Truck maker Nikola (NKLA -2.08%) said late Tuesday that it has finalized a deal to receive affordable electricity needed to produce hydrogen for the company's planned fueling network.

The company said it has secured a rate schedule with Arizona Public Service, a unit of utility holding company Pinnacle West Capital (PNW 0.40%), that Nikola says "makes possible the accelerated development of hydrogen-based fueling solutions for the transportation industry."

A pair of Nikola Two truck cabs.

A pair of Nikola Two trucks. Image source: Nikola.

Nikola went public last year amid much fanfare with a plan to build electric-powertrain trucks, with an eventual focus on fuel cells. The company intends to bundle the cost of hydrogen fuel and maintenance in leasing deals for its trucks, and is seeking to build a network of 700 fueling stations across North America.

The company had initially been in talks to partner with BP to source the energy needed to make hydrogen, but those discussions broke down in September after a short-seller raised questions about Nikola's business prospects. Founder and former executive chairman Trevor Milton left Nikola in September, and management has been scrambling to rebuild the business plan in the months since.

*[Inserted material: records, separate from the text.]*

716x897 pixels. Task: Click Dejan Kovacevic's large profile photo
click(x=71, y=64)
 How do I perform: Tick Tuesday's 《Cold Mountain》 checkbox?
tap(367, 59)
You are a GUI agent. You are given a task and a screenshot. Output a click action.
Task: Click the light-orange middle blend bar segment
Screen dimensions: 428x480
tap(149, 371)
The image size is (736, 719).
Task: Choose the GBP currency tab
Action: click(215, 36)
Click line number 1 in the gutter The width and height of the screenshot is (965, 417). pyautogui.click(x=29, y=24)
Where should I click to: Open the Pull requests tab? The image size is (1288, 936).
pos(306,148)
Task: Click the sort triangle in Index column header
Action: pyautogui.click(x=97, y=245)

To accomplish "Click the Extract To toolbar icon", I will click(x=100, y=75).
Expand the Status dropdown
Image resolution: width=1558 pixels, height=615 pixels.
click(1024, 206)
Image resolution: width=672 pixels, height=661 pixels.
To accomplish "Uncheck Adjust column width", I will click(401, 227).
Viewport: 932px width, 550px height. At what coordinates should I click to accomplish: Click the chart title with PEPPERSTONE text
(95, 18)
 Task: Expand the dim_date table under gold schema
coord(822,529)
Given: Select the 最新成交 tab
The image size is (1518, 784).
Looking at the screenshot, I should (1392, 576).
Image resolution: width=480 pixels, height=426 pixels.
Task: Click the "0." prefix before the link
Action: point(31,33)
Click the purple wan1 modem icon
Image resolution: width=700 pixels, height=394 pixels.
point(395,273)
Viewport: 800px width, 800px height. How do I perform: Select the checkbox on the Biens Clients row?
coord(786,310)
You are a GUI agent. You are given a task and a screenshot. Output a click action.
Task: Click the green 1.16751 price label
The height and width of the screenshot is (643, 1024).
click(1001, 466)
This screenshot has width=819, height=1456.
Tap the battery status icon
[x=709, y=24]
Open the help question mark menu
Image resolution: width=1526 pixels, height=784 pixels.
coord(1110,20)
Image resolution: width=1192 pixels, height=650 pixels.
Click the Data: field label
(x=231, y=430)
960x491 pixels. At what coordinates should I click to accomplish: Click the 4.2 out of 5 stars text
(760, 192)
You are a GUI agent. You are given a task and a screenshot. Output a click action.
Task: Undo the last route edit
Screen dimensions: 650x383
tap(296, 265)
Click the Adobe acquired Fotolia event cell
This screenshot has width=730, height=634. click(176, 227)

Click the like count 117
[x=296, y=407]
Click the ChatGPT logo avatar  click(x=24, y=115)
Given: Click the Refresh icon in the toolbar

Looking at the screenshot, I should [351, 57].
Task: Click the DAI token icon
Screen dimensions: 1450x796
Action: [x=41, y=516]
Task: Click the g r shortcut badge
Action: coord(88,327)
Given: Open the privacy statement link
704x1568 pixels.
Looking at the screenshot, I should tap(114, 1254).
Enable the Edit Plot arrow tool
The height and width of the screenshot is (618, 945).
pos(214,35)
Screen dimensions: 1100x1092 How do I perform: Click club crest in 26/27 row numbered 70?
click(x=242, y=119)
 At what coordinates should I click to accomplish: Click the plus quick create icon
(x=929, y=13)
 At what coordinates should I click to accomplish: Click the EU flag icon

CEO Mark Russell had hoped to announce a hydrogen-infrastructure partner by year's end, but warned that the announcement could slip into January. There were media reports in December linking Nikola to Arizona Public Service, but any deal between the two was subject to the approval of Arizona regulators.

In the statement issued Tuesday, Russell said, "The approval of this special rate for hydrogen production is critical for advancing the future of zero-emissions transportation and building a hydrogen economy."

Nikola still has a long road to travel, but investors can at least breathe a sigh of relief now that this important partnership is finalized.